Michigan Tech Theatre will be performing “Purple Hearts,” written by C.S. Wallace, from Apr. 10 to Apr. 13. Set in the wake of the attack on Pearl Harbor, “Purple Hearts” tells the story of three navy soldiers who are trapped aboard the sunken USS West Virginia, and the loved ones who await them back home. In this intimate story, we explore these men’s relationships and character as they fight for the lives they hope to live, and wrestle with the lives they’ve lived thus far.
This play displays how hope is sometimes the only thing you have that keeps you going. “Purple Hearts” is directed by Nich Radcliffe, who says that, “At the end of the day, ‘Purple Hearts’ is a drama with jokes about hope. Though not necessarily in the way we might most immediately think of hope.”

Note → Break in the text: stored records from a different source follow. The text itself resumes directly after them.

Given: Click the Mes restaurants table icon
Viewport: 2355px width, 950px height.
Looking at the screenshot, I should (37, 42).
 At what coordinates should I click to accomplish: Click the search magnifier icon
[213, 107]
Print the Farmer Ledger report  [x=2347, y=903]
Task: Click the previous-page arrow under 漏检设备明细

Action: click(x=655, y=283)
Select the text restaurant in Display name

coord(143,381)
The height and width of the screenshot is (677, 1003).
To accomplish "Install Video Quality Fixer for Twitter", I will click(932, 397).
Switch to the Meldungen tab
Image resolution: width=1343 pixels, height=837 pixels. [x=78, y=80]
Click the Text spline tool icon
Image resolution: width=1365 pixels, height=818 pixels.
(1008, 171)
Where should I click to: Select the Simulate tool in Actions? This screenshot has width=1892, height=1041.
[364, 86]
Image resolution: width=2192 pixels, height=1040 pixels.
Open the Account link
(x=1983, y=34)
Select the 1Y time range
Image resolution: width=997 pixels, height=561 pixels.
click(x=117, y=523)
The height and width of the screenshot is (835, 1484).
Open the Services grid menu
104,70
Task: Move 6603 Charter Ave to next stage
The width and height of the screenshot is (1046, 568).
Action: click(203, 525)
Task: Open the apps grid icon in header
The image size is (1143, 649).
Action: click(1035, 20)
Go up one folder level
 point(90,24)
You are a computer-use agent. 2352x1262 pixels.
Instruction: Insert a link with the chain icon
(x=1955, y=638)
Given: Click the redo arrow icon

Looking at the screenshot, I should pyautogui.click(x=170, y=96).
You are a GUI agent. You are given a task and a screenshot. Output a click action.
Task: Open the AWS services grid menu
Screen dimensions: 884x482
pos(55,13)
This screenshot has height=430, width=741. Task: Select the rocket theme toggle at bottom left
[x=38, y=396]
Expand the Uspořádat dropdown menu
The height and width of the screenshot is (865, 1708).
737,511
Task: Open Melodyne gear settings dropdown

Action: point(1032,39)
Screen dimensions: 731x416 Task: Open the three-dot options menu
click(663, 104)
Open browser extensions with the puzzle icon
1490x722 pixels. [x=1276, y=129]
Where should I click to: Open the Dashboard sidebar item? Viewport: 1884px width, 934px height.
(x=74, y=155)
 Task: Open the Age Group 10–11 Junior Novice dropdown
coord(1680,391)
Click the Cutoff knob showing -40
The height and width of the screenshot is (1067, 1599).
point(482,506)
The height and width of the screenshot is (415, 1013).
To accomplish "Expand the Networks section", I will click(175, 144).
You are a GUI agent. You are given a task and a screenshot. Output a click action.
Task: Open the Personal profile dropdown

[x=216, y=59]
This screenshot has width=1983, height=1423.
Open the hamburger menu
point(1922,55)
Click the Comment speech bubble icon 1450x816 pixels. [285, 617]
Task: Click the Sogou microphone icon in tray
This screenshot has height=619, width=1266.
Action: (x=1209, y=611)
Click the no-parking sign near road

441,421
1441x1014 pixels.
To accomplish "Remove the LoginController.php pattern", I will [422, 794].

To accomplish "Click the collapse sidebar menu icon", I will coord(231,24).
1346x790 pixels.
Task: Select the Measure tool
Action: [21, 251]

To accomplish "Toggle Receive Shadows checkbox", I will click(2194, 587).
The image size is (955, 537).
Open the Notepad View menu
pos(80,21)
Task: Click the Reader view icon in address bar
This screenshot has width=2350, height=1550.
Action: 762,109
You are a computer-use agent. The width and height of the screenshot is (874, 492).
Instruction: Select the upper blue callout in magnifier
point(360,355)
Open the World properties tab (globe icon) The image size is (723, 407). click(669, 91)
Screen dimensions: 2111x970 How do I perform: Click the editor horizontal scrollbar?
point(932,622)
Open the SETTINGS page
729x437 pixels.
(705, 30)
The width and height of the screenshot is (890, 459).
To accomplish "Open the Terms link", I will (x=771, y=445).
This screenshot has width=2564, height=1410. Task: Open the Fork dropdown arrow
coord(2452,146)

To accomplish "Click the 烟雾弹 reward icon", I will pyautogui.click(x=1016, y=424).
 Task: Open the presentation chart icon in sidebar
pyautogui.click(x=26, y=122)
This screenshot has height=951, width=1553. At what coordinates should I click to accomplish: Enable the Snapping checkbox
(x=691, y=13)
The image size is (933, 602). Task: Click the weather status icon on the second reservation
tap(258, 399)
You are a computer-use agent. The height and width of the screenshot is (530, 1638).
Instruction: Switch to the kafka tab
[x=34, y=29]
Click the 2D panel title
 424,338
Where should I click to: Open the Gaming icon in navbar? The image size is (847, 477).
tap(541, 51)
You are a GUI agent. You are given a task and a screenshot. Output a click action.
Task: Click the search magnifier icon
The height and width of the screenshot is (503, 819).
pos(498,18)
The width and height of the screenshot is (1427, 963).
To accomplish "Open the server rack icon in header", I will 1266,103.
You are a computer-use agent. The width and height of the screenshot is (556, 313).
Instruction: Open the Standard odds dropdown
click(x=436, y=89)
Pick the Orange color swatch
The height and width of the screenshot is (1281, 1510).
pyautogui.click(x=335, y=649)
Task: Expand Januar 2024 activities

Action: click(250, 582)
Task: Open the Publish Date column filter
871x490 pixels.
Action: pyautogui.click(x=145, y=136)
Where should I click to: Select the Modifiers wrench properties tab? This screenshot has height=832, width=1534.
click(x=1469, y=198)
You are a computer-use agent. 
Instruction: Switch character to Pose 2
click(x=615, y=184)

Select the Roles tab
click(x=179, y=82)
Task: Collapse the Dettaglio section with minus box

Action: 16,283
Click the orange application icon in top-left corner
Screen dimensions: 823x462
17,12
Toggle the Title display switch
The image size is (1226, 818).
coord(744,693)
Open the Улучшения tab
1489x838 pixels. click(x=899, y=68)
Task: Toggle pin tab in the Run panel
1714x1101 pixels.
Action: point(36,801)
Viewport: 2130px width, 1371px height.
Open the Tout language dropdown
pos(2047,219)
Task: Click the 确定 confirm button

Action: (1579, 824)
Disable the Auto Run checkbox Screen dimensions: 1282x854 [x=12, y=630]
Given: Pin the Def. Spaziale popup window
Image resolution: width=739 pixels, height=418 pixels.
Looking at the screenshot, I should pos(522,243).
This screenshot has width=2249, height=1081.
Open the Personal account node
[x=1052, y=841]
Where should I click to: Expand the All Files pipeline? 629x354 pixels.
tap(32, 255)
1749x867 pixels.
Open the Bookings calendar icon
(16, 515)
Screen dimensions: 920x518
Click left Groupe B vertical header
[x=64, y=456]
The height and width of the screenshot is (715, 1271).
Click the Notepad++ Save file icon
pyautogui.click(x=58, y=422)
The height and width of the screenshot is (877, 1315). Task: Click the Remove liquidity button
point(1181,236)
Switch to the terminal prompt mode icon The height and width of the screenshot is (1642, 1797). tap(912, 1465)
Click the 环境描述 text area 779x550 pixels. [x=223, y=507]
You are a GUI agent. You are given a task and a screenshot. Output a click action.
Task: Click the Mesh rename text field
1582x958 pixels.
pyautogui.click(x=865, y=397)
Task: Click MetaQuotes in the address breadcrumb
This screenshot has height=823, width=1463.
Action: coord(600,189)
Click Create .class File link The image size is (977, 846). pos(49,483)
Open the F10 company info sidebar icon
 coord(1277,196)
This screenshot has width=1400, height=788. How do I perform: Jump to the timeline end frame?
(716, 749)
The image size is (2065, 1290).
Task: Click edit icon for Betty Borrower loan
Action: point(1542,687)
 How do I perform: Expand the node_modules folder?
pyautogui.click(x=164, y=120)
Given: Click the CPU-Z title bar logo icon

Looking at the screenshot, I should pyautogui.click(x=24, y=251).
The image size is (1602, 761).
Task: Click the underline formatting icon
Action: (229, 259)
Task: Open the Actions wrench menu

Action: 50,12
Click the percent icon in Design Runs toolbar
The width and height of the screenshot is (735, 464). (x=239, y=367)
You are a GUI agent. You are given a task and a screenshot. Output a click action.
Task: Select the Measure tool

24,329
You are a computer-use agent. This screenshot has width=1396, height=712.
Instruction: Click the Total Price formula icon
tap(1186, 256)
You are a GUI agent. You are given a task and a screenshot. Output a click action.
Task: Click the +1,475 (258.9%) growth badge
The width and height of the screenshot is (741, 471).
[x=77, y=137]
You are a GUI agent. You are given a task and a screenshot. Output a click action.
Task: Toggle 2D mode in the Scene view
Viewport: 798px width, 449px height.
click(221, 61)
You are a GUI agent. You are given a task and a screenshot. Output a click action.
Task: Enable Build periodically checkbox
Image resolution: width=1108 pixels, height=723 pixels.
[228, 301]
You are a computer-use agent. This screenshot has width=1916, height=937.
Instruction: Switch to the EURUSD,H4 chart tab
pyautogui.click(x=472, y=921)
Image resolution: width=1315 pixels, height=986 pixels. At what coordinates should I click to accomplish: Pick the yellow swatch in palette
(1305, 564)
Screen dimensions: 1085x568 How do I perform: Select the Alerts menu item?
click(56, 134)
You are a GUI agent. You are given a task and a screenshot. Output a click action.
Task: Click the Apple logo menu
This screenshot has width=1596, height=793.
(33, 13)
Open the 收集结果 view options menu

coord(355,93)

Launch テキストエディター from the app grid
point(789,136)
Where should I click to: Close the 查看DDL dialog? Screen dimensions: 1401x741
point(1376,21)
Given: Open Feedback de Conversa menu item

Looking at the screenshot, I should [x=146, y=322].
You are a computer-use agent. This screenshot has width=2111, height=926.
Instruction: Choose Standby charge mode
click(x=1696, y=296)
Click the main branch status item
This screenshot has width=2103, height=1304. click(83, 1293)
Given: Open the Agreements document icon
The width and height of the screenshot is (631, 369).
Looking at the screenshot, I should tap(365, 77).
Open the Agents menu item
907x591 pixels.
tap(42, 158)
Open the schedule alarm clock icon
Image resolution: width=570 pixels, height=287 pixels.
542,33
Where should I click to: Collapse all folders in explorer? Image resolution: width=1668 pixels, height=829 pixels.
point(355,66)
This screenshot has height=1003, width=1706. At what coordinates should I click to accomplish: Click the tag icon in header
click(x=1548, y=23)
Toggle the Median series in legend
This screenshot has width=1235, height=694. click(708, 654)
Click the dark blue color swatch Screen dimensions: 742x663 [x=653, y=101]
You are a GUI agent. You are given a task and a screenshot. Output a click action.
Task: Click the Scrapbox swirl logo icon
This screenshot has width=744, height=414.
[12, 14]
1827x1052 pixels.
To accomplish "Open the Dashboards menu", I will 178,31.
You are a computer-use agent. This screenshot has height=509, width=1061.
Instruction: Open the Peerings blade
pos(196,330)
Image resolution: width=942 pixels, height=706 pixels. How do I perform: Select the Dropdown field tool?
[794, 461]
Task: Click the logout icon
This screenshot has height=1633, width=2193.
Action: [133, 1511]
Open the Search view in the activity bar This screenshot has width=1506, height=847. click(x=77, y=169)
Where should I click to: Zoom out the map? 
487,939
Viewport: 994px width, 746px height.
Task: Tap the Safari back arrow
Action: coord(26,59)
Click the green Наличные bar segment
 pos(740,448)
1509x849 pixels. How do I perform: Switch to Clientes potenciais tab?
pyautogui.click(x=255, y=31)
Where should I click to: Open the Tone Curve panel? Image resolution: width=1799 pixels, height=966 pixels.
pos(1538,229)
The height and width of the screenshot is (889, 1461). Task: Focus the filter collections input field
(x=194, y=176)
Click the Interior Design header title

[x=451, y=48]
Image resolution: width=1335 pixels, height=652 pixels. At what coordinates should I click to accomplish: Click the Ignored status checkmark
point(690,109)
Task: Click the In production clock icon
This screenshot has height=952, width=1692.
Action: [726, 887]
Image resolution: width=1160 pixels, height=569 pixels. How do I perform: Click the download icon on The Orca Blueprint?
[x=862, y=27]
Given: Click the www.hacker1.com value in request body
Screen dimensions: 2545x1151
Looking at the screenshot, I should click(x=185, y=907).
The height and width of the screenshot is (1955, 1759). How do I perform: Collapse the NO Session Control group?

One of the biggest questions “Purple Hearts” will raise for audience members is when, if ever, war is necessary. When does the cost of war outweigh the cost of everything lost– life, love, promises? Radcliffe says, “If we don’t remember the past, if we don’t study the past, we are doomed to repeat the past. Mostly, war is avoidable and unnecessary. And I think this play gives us an opportunity to examine that question, around ‘What is a just war? What is a valid reason to go to war?’ And the play also provokes us to consider the cost of war, the cost of violence. Just or unjust, warranted or unwarranted, those costs are still there.”
Audience members should be aware that “Purple Hearts” includes topics of war, perilous situations, suicide, death, and the presence of graphic language, cigarette smoking, tight quarters, and other mature topics. Radcliffe says, “It is a tough play. A powerful play. An important play. It’s also a surprisingly funny play.”
“Purple Hearts” opens Wednesday, Apr. 10, and runs through Saturday, Apr. 13 in the McArdle Theatre. Tickets are $15, but are free for Michigan Tech students. The show starts at 7:30 p.m., and doors open at 7 p.m. and the show runs approximately 100 minutes with no intermission.